Urzędnicy boją się reprywatyzacji, zwrotów nieruchomości w Warszawie praktycznie już nie ma

Dekretowcy mają nikłe szanse na odzyskanie kamienic. Już od dłuższego czasu zwroty są śladowe. Wkrótce będzie jeszcze gorzej.

Publikacja: 07.10.2020 07:15

Urzędnicy boją się reprywatyzacji, zwrotów nieruchomości w Warszawie praktycznie już nie ma

Foto: AdobeStock

Z danych warszawskiego ratusza wynika, że w ostatnich czterech latach, tj. od wejścia w życie tzw. małej ustawy reprywatyzacyjnej, wydano zaledwie dziesięć decyzji zwrotowych i 194 odmawiające oddania nieruchomości dekretowej (w 2020 r. było ich 21). W tym okresie nie oddano ani jednej kamienicy z lokatorami.

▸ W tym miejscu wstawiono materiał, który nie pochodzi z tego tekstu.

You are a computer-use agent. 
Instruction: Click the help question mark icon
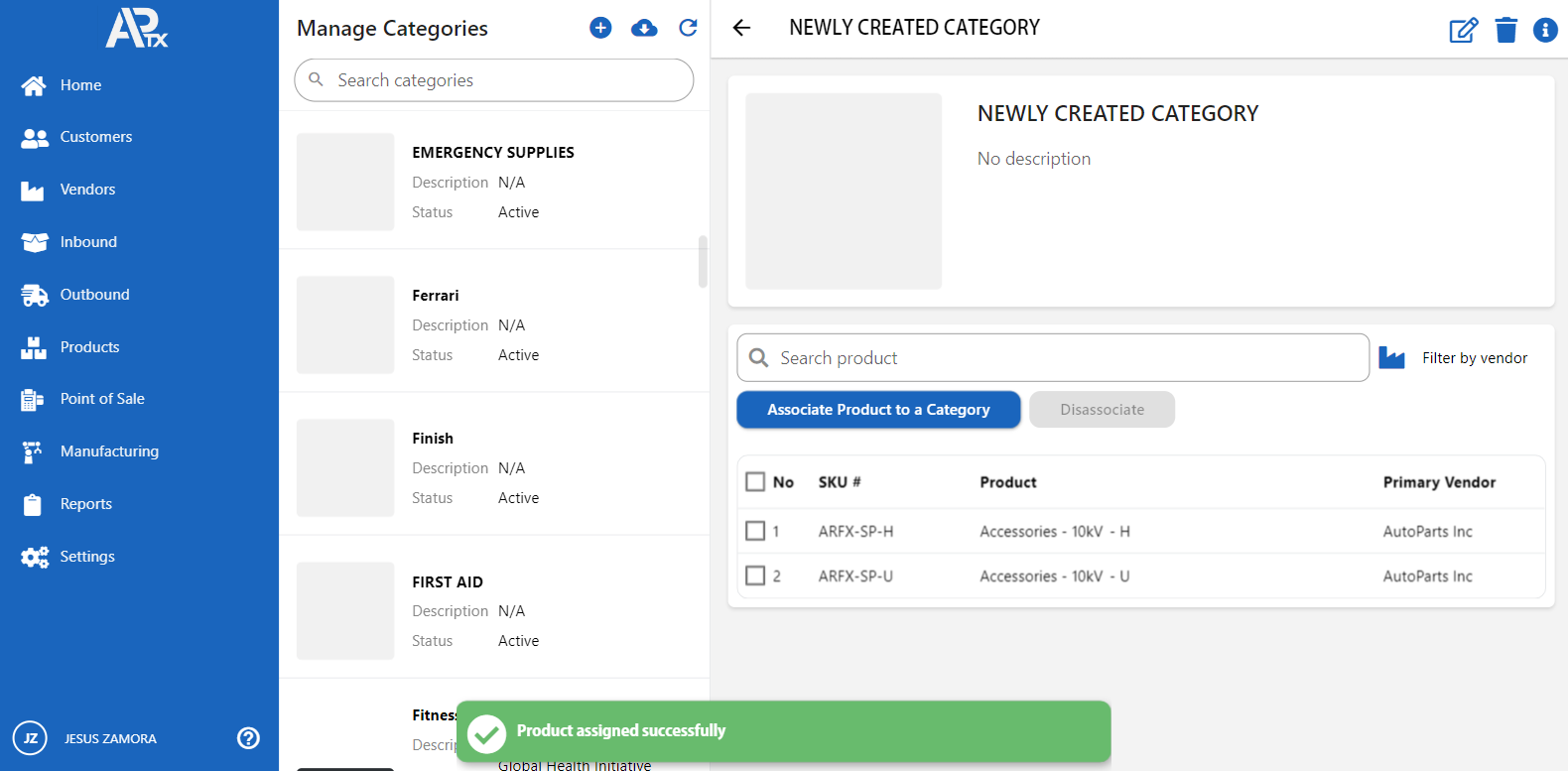tap(248, 738)
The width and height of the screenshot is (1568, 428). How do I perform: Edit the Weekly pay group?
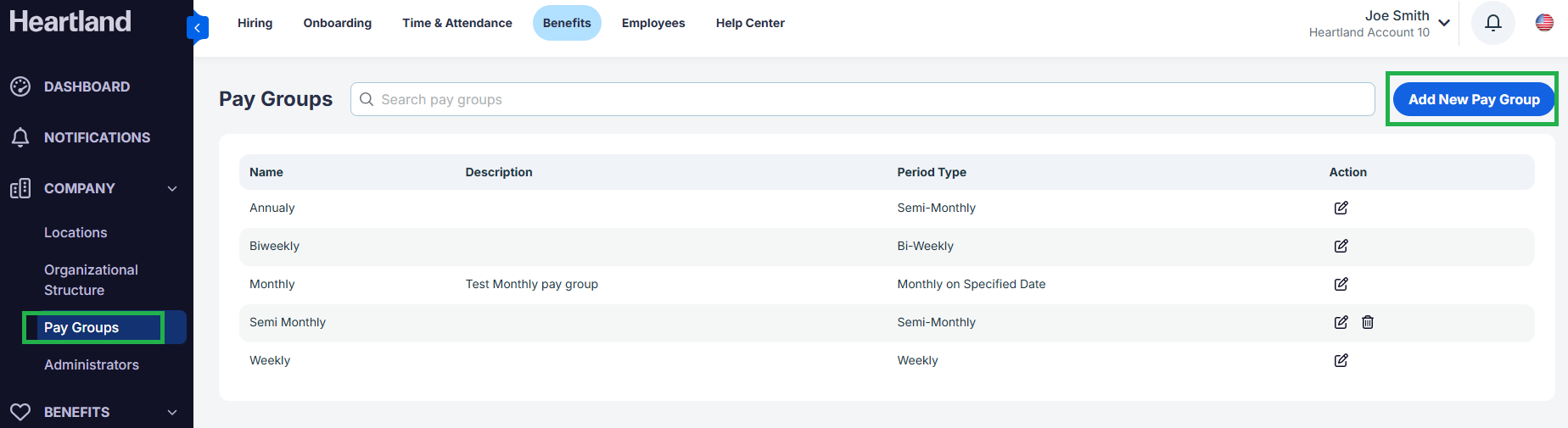coord(1341,360)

Prawnicy nie mają wątpliwości: reprywatyzacji w Warszawie praktycznie już nie ma. Dlaczego tak się dzieje?

Czytaj też: Mała ustawa reprywatyzacyjna: zwrot gruntów warszawskich zamarł

Komisja straszakiem

– To nie mała ustawa reprywatyzacyjna sparaliżowała zwroty dekretowych nieruchomości, ale powołanie do życia komisji weryfikacyjnej ds. reprywatyzacji nieruchomości warszawskich. Od tego momentu urzędnicy najchętniej nie robiliby nic. Są mistrzami uników. Nie ma przy tym znaczenia, że dekretowiec wygrał w sądzie i nieruchomość powinna do niego wrócić – uważa Maciej Obrębski, adwokat specjalizujący się w reprywatyzacji.

Podobnego zdania jest Łukasz Bernatowicz, radca prawny.

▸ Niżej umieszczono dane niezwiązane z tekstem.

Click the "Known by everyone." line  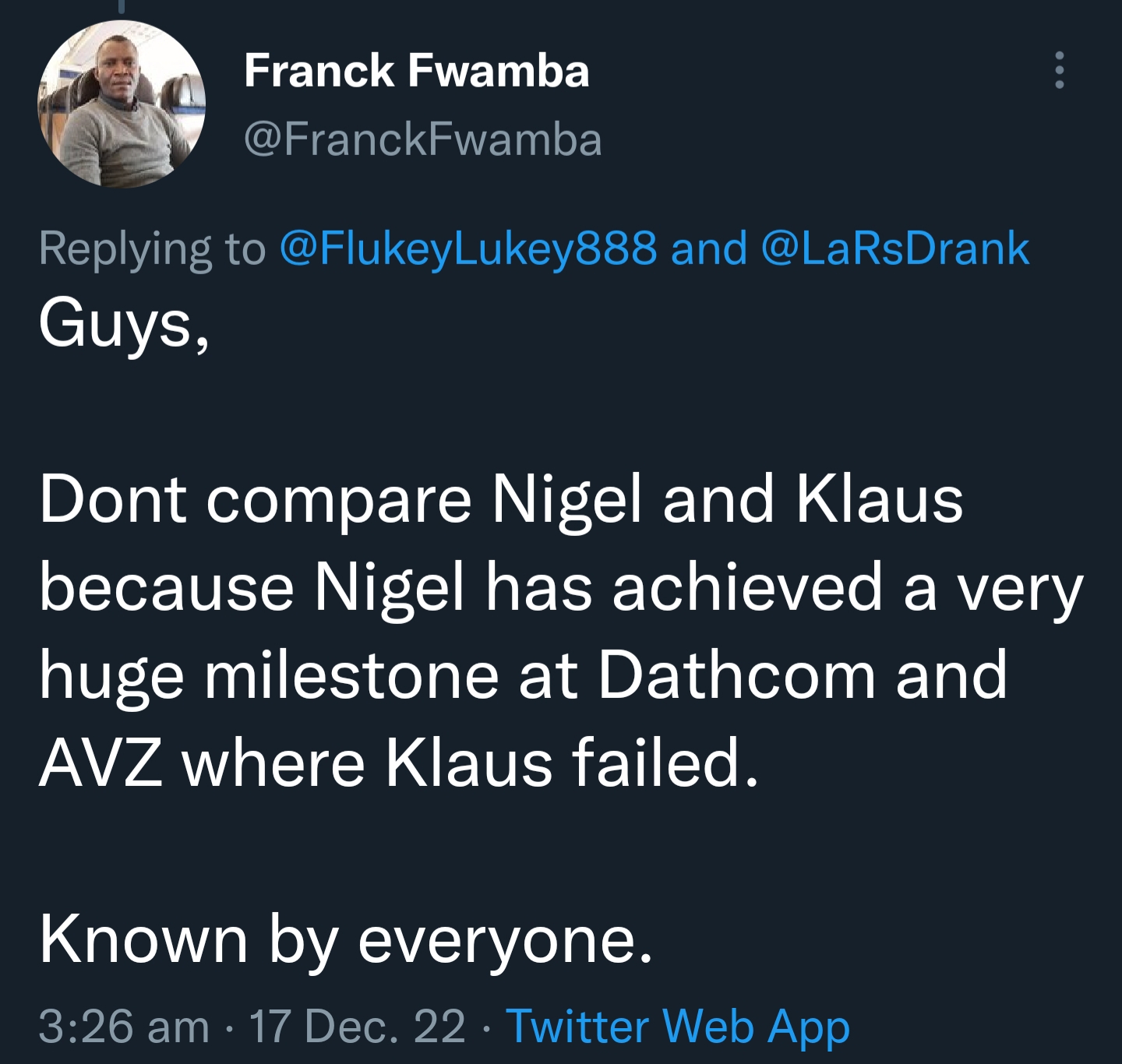pos(345,939)
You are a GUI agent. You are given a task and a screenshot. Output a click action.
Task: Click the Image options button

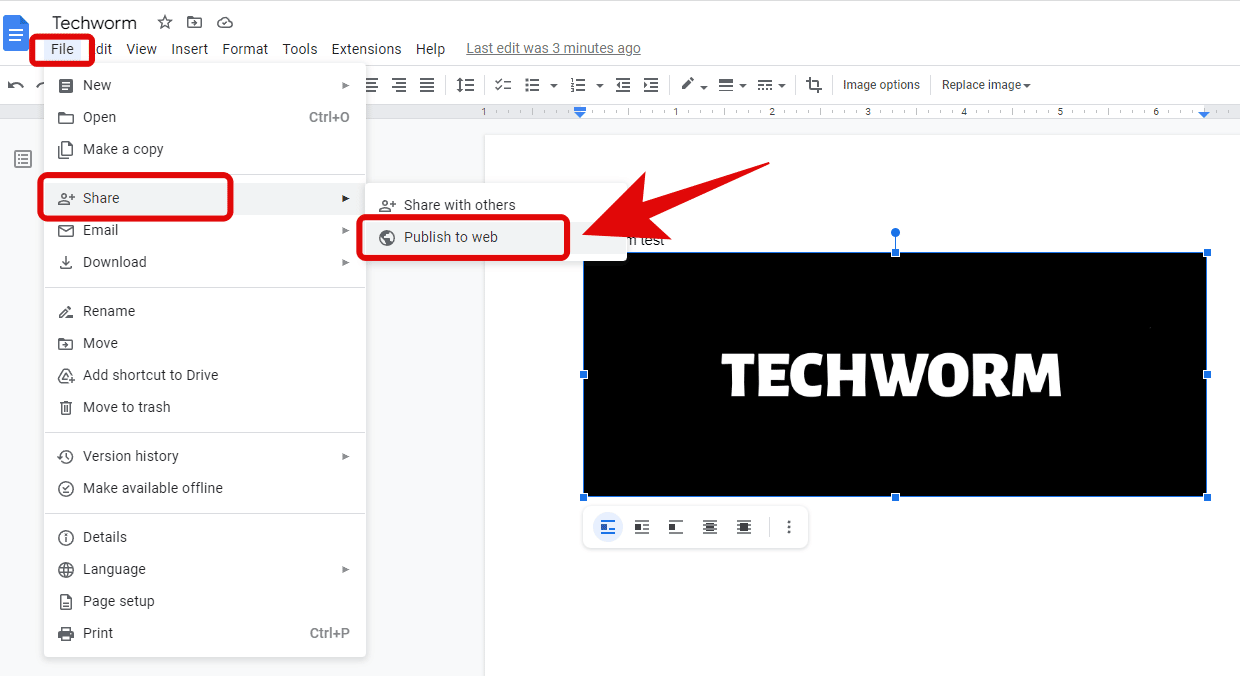(x=881, y=85)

– W ratuszu boją się podjąć jakąkolwiek decyzję. Robią wszystko, by uniknąć wezwania przed komisję weryfikacyjną oraz zainteresowania prokuratury – twierdzi.

Sebastian Kaleta, wiceminister sprawiedliwości i przewodniczący komisji weryfikacyjnej, również nie ma wątpliwości, że to to komisja odpowiada za wstrzymanie reprywatyzacji.

– Komisja weryfikacyjna wykazała głębokie, systemowe patologie, które następnie potwierdziła prokuratura i w kluczowych aspektach sądy – uważa wiceminister.

Sam ratusz dobrze ocenia współpracę z komisją.

– Relacje z komisją możemy uznać za bardzo dobre, pomimo że wymagają dużego zaangażowania miasta od strony organizacyjnej. Tylko od początku 2020 r. komisja skierowała do nas ponad 700 wniosków wymagających udzielenia odpowiedzi – wyjaśnia Karolina Gałecka z warszawskiego ratusza. – Mimo to miasto nie zgadza się w wielu aspektach z decyzjami komisji i kwestionuje te wadliwe – podkreśla.

Zdaniem prawników wkrótce reprywatyzacji w ogóle nie będzie. A to za sprawą ostatniej nowelizacji ustawy o gospodarce nieruchomościami, którą niedawno podpisał prezydent. Wejdzie w życie prawdopodobnie w przyszłym miesiącu.

Koniec dekretu?

Nowe przepisy wydłużają listę okoliczności niepozwalających zwrócić nieruchomości dawnemu właścicielowi. Zakazują zwrotu całej kamienicy, nawet jeżeli jest w niej zajęte tylko jedno mieszkanie, a osoba, która w nim mieszka, to dziki lokator. Nie wolno oddać także nieruchomości, których chociażby mały fragment został oddany na cel publiczny, np. na parking czy park.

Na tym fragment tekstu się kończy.